This is one of several dozen (hundred?) recipes that were stuck (literally stuck, probably with flour-and-water paste) in a couple of books rescued from my grandmother’s kitchen. These books appear to have been compiled by Mrs. L, the woman who used to live in the house between my grandmother’s home and my great-grandmother’s. She had been a cook at the local high school, and apparently cooking was her hobby as well as her career.
There were two books with recipes collected from newspapers, magazines and various labels and cards from companies promoting their products (so far, I don’t think we have found all the recipe book yet) in the box we went through this weekend. One was mostly dessert and sweet recipes, the other savory dishes and meats. One book was originally a household budget book (the spaces between recipes show a tantalizing view of what was expected for households in the 1930s), the other was an old magazine that had been cut down and reused. Thrift was definitely one of her generation’s hallmarks!

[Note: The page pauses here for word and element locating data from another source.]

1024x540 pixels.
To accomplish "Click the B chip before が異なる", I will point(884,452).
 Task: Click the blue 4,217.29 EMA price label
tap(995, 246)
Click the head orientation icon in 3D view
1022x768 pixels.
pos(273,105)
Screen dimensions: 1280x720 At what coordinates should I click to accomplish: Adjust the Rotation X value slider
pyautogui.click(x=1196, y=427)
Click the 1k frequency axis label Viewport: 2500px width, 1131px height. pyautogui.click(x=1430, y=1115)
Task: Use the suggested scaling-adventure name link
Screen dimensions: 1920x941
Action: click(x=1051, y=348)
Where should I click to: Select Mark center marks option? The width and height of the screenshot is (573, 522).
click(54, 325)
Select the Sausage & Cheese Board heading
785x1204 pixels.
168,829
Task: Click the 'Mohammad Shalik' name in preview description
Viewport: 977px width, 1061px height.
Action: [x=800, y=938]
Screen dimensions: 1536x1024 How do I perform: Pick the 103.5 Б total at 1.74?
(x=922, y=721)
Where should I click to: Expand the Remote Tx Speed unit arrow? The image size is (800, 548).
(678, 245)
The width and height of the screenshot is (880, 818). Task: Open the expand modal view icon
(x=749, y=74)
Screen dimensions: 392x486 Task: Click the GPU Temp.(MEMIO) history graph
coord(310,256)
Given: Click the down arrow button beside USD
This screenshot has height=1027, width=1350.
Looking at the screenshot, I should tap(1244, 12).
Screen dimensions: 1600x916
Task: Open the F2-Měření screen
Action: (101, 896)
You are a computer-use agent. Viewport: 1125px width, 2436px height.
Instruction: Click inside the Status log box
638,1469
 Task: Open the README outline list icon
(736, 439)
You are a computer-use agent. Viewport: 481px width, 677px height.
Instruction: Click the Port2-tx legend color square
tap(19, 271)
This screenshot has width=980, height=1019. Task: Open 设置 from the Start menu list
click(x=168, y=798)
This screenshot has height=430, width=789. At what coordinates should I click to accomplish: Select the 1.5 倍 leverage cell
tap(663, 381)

So this recipe seems much like the one my mother used when we were children. I will try to make it later this week, and we’ll give it the “taste test.” I believe it was published in 1940, based on a snippet of text on the back, announcing Professor Harold W Thompson’s appearance and speeches at some event in Otsego County, New York. A quick google search indicates that he was at the Sesquicentennial celebrations Aug 29- Sept 1, 1940 to honor James Fenimore Cooper… No idea which east-coast paper this may be from, however.
Hot Cinnamon Rolls
1 cup milk (scalded)
2 tablespoons sugar
1/2 teaspoon salt
1/4 cup fat
1 yeast cake
1/4 cup warm water
3 to 4 cups general purpose flour
Melted butter
granulated sugar
Cinnamon
Scald milk and add to it the sugar, salt, and fat. Cool until luke-warm and add yeast which has been softened in the warm water. Add a sufficient amount of flour to enable handling as a dough. Knead thoroughly, and allow dough to rise until it doubles in volume. Knead lightly, and allow the dough to double in bulk a second time. Then knead lightly and roll dough into a sheet — 1/2 inch thick. Spread with melted butter and sprinkle with cinnamon and granulated sugar. Roll like a jelly roll and cut in slices one inch thick. Place on a well-greased baking sheet and allow to rise until light. Bake in a hot oven (400 degrees) approximately 20 minutes. This basic recipe may be used to make any kind of coffee cake or sweet roll.
Some things I note: The recipe calls for “fat” which I assume could have been the lard a thrifty housewife saved from a roast, I will substitute a non-hydrogenated shortening. Yeast isn’t generally sold in cakes any more, but one tablespoon of refrigerated yeast would probably work (I’ll let you know). Some modern recipes eliminate the scalded milk — scalding was to help make sure bacteria weren’t growing in milk — so this recipe is also before pasteurization was common. We use soy milk, so I will just warm it up a bit to help the yeast work sooner.
Another historical note. The magazine that some of the recipes were pasted in was from November 1941 — BEFORE Pearl Harbor. And yet, there were any number of advertisements of a highly patriotic nature: buy government bonds to support the military, Lincoln urging citizens to do something-or-another. And yet the country was obviously in a period of prosperity, and other ads are for toothpaste to control bad breath as well as whiten teeth, the best new car batteries, and other very domestic, simple things. Some of the recipes Mrs L collected were obviously pre-war, based on abundance (sugar, butter and fat were restricted during the second world war). Others, from during or after the war, because ingredients changed and the whole “flavor” of recipes changed.
I think, looking at Mrs L’s recipes and the books from my grandmother and great-grandmother are going to be a wonderful look at history through the eyes of housewives. I hope that helping me make these things, and tasting them, the children will begin to understand some of our family history as well. How does our food reflect our lives, our realities? What does our food say about us?